The answer should contain every record below, output exactly.

Data excerpts:
------------------------------------

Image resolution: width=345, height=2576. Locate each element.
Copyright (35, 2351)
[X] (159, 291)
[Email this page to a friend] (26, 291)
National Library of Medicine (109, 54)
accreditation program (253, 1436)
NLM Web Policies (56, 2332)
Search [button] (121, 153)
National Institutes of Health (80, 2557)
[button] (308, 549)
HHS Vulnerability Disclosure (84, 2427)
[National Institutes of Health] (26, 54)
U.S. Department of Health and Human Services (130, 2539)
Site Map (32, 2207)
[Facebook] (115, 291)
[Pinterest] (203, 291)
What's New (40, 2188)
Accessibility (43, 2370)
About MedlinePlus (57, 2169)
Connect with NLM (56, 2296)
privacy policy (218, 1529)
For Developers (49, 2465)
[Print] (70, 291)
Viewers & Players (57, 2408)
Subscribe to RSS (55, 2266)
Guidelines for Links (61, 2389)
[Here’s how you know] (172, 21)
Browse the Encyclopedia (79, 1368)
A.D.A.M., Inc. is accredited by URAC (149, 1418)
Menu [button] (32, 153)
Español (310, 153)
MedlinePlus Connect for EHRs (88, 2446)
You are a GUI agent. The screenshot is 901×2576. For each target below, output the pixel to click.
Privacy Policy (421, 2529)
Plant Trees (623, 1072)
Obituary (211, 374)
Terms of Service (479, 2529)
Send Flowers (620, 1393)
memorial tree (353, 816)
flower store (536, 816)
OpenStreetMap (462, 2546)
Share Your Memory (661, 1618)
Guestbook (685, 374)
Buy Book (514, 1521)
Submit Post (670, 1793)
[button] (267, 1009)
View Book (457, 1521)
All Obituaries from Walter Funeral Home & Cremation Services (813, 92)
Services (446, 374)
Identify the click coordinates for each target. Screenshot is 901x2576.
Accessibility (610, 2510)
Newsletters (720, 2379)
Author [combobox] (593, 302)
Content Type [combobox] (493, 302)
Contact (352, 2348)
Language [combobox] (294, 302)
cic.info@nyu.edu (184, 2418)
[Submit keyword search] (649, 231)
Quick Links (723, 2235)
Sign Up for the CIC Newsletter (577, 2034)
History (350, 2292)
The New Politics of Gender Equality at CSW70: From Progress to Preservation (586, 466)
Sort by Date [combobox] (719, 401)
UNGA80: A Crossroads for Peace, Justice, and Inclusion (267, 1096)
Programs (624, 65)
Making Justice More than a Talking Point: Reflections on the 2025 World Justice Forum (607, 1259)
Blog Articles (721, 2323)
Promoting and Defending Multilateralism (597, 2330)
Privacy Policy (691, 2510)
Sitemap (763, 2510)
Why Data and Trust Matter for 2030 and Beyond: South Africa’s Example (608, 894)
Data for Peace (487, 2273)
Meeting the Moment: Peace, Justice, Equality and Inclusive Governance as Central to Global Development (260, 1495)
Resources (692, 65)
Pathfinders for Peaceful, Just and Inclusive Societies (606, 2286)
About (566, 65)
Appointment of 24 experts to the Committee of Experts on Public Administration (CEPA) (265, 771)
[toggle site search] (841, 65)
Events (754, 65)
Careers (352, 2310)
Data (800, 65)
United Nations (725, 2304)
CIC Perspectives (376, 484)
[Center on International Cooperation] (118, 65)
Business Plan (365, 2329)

------------------------------------

Response:
Image resolution: width=345, height=2576. Locate each element.
Copyright (35, 2351)
[X] (159, 291)
[Email this page to a friend] (26, 291)
National Library of Medicine (109, 54)
accreditation program (253, 1436)
NLM Web Policies (56, 2332)
Search [button] (121, 153)
National Institutes of Health (80, 2557)
[button] (308, 549)
HHS Vulnerability Disclosure (84, 2427)
[National Institutes of Health] (26, 54)
U.S. Department of Health and Human Services (130, 2539)
Site Map (32, 2207)
[Facebook] (115, 291)
[Pinterest] (203, 291)
What's New (40, 2188)
Accessibility (43, 2370)
About MedlinePlus (57, 2169)
Connect with NLM (56, 2296)
privacy policy (218, 1529)
For Developers (49, 2465)
[Print] (70, 291)
Viewers & Players (57, 2408)
Subscribe to RSS (55, 2266)
Guidelines for Links (61, 2389)
[Here’s how you know] (172, 21)
Browse the Encyclopedia (79, 1368)
A.D.A.M., Inc. is accredited by URAC (149, 1418)
Menu [button] (32, 153)
Español (310, 153)
MedlinePlus Connect for EHRs (88, 2446)
You are a GUI agent. The screenshot is 901×2576. For each target below, output the pixel to click.
Privacy Policy (421, 2529)
Plant Trees (623, 1072)
Obituary (211, 374)
Terms of Service (479, 2529)
Send Flowers (620, 1393)
memorial tree (353, 816)
flower store (536, 816)
OpenStreetMap (462, 2546)
Share Your Memory (661, 1618)
Guestbook (685, 374)
Buy Book (514, 1521)
Submit Post (670, 1793)
[button] (267, 1009)
View Book (457, 1521)
All Obituaries from Walter Funeral Home & Cremation Services (813, 92)
Services (446, 374)
Identify the click coordinates for each target. Screenshot is 901x2576.
Accessibility (610, 2510)
Newsletters (720, 2379)
Author [combobox] (593, 302)
Content Type [combobox] (493, 302)
Contact (352, 2348)
Language [combobox] (294, 302)
cic.info@nyu.edu (184, 2418)
[Submit keyword search] (649, 231)
Quick Links (723, 2235)
Sign Up for the CIC Newsletter (577, 2034)
History (350, 2292)
The New Politics of Gender Equality at CSW70: From Progress to Preservation (586, 466)
Sort by Date [combobox] (719, 401)
UNGA80: A Crossroads for Peace, Justice, and Inclusion (267, 1096)
Programs (624, 65)
Making Justice More than a Talking Point: Reflections on the 2025 World Justice Forum (607, 1259)
Blog Articles (721, 2323)
Promoting and Defending Multilateralism (597, 2330)
Privacy Policy (691, 2510)
Sitemap (763, 2510)
Why Data and Trust Matter for 2030 and Beyond: South Africa’s Example (608, 894)
Data for Peace (487, 2273)
Meeting the Moment: Peace, Justice, Equality and Inclusive Governance as Central to Global Development (260, 1495)
Resources (692, 65)
Pathfinders for Peaceful, Just and Inclusive Societies (606, 2286)
About (566, 65)
Appointment of 24 experts to the Committee of Experts on Public Administration (CEPA) (265, 771)
[toggle site search] (841, 65)
Events (754, 65)
Careers (352, 2310)
Data (800, 65)
United Nations (725, 2304)
CIC Perspectives (376, 484)
[Center on International Cooperation] (118, 65)
Business Plan (365, 2329)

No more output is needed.